Motorcycle Repair: how to set up a kmx 200 carburetor


Question
I have a kawasaki kmx 200 and have been having problems with the carb can you tell me how to set the fule and air screw thanks john.

Answer
Well, John  you are taking "MrHonda" far afield with your Kawasaki MX question, especially when you haven't described the "problems" in detail.

The two main screws on most motorcycle carbs are the idle speed and idle mixture screws. The speed screw is the one centered on the carb body in alignment with the middle of the carburetor slide. If you have the air filter off/carb off you can turn the screw in and out to watch it raise and lower the carburetor slide. That's its only function.. setting the idle speed.

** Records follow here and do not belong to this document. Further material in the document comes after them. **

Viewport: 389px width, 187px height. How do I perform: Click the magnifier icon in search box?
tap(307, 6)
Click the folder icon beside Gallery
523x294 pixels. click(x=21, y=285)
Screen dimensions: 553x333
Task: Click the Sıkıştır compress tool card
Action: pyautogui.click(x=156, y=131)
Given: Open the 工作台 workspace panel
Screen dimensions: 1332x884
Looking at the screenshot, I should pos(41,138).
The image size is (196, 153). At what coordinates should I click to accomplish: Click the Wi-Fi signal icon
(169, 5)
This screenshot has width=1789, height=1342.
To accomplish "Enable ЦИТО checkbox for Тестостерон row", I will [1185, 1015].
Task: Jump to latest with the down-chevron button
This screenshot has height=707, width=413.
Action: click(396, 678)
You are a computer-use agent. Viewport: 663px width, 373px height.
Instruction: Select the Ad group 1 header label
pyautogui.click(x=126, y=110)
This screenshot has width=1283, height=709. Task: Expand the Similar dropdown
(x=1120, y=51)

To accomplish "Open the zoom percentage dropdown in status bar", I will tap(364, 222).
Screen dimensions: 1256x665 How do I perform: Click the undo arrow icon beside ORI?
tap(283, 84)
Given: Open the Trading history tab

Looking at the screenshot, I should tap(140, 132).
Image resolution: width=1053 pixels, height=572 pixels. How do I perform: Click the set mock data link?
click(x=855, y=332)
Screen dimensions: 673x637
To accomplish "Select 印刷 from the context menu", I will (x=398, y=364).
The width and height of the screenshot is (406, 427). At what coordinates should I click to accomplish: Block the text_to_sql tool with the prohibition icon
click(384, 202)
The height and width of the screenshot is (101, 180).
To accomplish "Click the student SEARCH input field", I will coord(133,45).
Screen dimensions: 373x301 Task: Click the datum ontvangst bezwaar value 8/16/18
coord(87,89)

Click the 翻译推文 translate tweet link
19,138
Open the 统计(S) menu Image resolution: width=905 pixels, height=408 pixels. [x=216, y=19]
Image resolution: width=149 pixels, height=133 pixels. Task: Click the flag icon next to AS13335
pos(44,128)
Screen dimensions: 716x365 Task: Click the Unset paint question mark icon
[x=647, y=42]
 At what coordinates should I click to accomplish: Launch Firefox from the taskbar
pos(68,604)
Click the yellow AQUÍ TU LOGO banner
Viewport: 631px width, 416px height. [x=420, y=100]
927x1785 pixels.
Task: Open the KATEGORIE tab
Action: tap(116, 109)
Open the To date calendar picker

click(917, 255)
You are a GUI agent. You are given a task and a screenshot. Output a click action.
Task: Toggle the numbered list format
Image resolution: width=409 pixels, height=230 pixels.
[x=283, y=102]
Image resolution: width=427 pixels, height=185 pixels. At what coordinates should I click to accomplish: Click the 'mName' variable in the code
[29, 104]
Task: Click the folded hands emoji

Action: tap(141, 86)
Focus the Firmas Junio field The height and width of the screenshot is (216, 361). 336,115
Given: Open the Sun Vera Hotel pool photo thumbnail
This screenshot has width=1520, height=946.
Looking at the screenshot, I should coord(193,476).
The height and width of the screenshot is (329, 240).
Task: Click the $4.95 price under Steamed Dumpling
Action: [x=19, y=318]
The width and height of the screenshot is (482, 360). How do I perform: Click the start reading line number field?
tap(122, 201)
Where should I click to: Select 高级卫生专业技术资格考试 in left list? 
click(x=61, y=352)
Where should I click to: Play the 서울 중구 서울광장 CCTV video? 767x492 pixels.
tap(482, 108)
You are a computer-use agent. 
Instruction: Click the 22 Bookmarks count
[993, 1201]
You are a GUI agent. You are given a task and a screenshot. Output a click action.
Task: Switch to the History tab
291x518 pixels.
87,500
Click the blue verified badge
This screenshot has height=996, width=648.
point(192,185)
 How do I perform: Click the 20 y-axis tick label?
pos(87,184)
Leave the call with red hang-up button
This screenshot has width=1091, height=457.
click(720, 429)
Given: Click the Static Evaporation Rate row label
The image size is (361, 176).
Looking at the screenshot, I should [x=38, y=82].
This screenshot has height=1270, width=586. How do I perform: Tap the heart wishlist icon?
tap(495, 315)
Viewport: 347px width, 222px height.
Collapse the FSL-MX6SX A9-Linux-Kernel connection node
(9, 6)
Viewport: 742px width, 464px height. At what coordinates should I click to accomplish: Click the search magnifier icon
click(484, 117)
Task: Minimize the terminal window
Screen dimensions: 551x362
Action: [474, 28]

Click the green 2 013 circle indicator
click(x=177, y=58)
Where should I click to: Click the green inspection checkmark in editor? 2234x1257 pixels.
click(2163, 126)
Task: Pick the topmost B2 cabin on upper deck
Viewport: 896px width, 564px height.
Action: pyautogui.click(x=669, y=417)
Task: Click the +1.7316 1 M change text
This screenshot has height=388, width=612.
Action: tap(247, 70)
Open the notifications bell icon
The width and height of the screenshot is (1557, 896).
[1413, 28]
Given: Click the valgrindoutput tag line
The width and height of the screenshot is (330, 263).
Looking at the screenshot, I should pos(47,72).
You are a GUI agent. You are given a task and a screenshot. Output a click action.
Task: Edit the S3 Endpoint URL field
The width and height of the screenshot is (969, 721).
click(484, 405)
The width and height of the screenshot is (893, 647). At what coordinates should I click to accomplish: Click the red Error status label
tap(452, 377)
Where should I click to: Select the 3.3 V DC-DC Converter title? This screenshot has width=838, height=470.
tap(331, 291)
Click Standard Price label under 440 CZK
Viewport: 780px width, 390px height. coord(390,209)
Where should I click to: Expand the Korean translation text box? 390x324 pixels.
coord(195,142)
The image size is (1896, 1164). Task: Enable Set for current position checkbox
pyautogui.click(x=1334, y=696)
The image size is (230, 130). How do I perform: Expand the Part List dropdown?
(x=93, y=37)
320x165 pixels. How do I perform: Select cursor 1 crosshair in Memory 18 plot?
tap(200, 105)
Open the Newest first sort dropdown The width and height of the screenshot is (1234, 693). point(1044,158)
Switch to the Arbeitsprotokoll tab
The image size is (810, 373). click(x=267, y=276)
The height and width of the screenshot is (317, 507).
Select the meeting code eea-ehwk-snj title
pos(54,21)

The idle mixture screw, is more forward and adjusts the air/fuel mixture while the slide is down blocking off the main metering passages. There are "air screws" and "fuel screws" on various carburetor designs. Usually the mixture screws need to be out about 1.5 to 2.5 turns. Air screws, which allow more air as you back them out have a blunt end, whereas the fuel screws have a needle-tip design which is allowing more raw fuel to enter the idle mixture circuits.

I did a quick search on "KMX 200 carburetor" and found numerous threads on forums including this:

http://www.thumpertalk.com/topic/1024391-kmx-200-wont-idle/

2 stroke engines are highly sensitive to many factors in the way they operate. You must have good compression, tight crankshaft seals, engine/exhaust systems that are matched up design-wise, a clean carburetor and accurately working ignition system components. Any kind of major wear or modifications to an otherwise stock engine will require re-tuning of the carburetor jetting, which means you have to have a handful of main jets and probably different needles and perhaps idle jets to adjust the mixture settings to match the motor's requirements.

Start from the beginning....  Do a compression test to ensure that the engine is sound mechanically. A vacuum test will determine if the crankcase seals are all intact and working properly. If the ignition side seal fails the engine mixture goes lean and usually seizes. Failing transmission seals will suck the oil out of the transmission causing overly rich/oily mixtures.

These bikes are highly tuned for racing purposes, so you can't troll them around doing trail rides for the most part.

Find a factory shop manual for your bike, which will give you much greater insights into the whole design and tuning process for this model. I have no specifications or other information to share on this model.